## Excerpted data
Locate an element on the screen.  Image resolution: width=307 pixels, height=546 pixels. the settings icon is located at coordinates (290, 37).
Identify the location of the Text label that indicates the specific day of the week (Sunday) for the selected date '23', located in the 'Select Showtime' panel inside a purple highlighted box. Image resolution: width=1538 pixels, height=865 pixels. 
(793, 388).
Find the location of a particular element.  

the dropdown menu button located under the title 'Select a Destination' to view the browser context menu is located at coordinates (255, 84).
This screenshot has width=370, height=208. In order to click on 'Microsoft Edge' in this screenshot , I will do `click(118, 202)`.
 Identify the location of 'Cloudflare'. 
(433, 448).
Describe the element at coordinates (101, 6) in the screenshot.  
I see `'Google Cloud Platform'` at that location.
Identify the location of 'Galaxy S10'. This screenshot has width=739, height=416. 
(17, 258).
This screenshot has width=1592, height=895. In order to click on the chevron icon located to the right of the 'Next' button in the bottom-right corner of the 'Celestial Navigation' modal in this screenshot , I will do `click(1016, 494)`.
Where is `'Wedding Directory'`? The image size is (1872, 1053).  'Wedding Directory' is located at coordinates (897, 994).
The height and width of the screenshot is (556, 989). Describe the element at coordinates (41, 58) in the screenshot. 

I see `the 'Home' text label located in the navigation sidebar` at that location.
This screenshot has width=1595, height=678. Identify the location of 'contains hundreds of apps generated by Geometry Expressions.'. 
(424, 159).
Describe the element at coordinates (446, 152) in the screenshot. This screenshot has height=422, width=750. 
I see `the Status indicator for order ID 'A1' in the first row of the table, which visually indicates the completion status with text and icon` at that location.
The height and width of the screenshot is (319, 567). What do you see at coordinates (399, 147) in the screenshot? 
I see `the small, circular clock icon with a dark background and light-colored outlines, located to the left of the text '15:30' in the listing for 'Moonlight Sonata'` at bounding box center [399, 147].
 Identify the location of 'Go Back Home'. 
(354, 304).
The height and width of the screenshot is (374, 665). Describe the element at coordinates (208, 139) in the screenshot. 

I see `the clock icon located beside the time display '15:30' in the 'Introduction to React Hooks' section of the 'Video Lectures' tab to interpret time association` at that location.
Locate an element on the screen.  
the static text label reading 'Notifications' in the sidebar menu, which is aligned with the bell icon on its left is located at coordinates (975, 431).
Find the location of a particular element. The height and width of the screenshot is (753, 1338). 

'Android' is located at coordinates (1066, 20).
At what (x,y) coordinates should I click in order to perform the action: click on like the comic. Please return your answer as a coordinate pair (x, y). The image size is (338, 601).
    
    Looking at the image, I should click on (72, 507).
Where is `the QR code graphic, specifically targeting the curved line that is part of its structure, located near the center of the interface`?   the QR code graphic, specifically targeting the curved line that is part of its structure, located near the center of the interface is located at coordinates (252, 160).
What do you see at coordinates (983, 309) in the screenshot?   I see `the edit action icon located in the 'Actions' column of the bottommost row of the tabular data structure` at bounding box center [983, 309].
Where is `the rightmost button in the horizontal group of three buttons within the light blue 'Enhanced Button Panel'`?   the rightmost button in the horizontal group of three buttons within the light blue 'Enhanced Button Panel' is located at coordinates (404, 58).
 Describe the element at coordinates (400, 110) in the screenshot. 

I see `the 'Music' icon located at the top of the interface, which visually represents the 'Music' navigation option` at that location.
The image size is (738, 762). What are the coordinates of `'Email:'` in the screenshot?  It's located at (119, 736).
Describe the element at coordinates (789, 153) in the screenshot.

## The problem
Update the data starting at the line containing "Describe the element at coordinates (400, 110)" and ending at the end of the data, replacing "Describe" with "Identify" and leaving everything else unchanged. Return only those lines.

## Exercise result
 Identify the element at coordinates (400, 110) in the screenshot. 

I see `the 'Music' icon located at the top of the interface, which visually represents the 'Music' navigation option` at that location.
The image size is (738, 762). What are the coordinates of `'Email:'` in the screenshot?  It's located at (119, 736).
Identify the element at coordinates (789, 153) in the screenshot.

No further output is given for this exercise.